Юдит была младшей дочерью, у нее была сестра, которая окончила Финансовый институт и уже работала. Один брат учился в художественной академии, но не окончил ее и перешел работать художником в цирк. Старший брат отличался по характеру и наружности от других членов семьи: он был шофером. Цемели были люди серьезные, закрытые. Старший брат был веселым парнем, жизнелюбом, с улыбкой в глазах и чувством юмора. Годами я приставала к Юдит с вопросами об ее старшем брате: «Откуда твоя мама взяла старшего брата? Была ли твоя мама замужем дважды?» Юдит только сказала, что папа не любил старшего брата и, бывало, наказывал за нежелание учиться. Она не знала, что его подобрали младенцем. Биологическая мать положила его около двери детского дома, где работала Юлина мама. В записке, которая была при ребенке, было написано его еврейское имя. Госпожа Цемель была замужем уже несколько лет, но у нее не было детей, и она усыновила младенца. После этого у нее родились еще трое детей, и самой младшей была Юдит. Только когда Советский Союз захватил Прибалтийские страны, оттуда приехала тетя Юлиного мужа и при встрече спросила, как поживает найденыш. Тогда Юдит узнала, что Яша (так звали парня) – не ее биологический брат. Лишь после войны, когда в беседе с Юдит я усомнилась в том, что Яша сын ее отца, она поделилась со мной секретом, который ее муж узнал от своей тети.
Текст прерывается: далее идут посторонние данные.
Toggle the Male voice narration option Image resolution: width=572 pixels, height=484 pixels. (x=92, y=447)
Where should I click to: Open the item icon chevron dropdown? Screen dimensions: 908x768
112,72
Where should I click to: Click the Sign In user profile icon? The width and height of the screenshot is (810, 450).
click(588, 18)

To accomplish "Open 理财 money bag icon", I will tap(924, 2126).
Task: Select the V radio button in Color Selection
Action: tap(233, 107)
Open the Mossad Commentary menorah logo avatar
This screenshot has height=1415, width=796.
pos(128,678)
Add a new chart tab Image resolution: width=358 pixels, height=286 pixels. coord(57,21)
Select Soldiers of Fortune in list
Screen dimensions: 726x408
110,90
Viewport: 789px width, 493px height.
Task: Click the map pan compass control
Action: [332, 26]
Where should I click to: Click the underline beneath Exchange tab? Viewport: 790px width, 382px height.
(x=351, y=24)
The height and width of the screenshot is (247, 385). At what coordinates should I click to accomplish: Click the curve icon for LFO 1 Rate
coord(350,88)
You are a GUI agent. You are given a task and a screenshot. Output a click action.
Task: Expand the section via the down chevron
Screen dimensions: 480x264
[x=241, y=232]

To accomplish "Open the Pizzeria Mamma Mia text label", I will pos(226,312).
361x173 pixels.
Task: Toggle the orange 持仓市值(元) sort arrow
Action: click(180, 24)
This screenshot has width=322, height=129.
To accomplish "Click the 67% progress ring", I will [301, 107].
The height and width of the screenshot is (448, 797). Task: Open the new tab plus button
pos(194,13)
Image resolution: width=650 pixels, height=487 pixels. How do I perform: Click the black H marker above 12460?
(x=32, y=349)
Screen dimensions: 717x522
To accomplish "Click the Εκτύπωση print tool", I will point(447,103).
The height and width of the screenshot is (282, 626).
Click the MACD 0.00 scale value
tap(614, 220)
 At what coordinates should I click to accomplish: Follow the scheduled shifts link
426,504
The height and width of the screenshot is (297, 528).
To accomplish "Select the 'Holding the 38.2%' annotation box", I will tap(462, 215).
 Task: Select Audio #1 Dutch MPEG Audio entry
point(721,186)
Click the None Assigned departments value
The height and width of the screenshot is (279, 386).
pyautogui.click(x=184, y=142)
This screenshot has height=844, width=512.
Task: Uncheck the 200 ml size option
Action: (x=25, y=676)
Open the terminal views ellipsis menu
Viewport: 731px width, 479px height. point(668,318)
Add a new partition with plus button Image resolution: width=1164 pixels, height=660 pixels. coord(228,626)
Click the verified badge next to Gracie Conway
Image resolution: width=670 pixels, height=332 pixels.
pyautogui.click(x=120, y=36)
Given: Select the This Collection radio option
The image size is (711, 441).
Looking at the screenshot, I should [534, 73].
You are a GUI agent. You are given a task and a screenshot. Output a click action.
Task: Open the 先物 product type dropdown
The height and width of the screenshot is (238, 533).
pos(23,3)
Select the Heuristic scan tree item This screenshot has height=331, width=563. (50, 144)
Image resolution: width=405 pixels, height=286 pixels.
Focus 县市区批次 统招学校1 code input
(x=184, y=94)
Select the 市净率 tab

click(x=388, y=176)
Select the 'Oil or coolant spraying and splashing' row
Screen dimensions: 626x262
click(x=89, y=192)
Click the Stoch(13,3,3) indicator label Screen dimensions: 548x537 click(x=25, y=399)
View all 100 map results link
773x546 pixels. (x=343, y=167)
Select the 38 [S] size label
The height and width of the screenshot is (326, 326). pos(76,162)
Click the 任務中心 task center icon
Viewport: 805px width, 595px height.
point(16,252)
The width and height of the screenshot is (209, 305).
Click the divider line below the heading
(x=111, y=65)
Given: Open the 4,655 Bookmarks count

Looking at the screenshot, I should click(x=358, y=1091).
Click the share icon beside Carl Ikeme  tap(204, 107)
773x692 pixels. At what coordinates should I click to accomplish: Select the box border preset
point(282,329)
Жена Яши, русская, учительница английского языка, дала мне несколько уроков по правилам чтения и пожаловалась, что отец Яши почему-то не любит своего сына, но покойная мама его очень любила и всегда защищала, когда отец его наказывал.
Из-за того, что я была оторвана от своей семьи, семьи моих подруг были для меня как родные. В период работы на заводе это была Марина и ее семья, в период учебы на рабфаке – Юля и ее семья, в период учебы в педагогическом институте – Сима Берестинская-Дворин и ее семья. О Симе я напишу попозже. Перед выездом из Советского Союза я позвонила, чтобы попрощаться с братом Юдит. Яши не было дома. Прощаясь со средним братом Александром, я сказала, что, по моему мнению, нужно рассказать Яше о его усыновлении. Александр ответил, что это неправильно: он – его старший брат, и все тут. Отца уже не было в живых. Я упоминаю об этом, поскольку много лет была дружна с этой семьей. Связь с подругами и их семьями заполняла душевную пустоту, образовавшуюся из-за отрыва от моей семьи.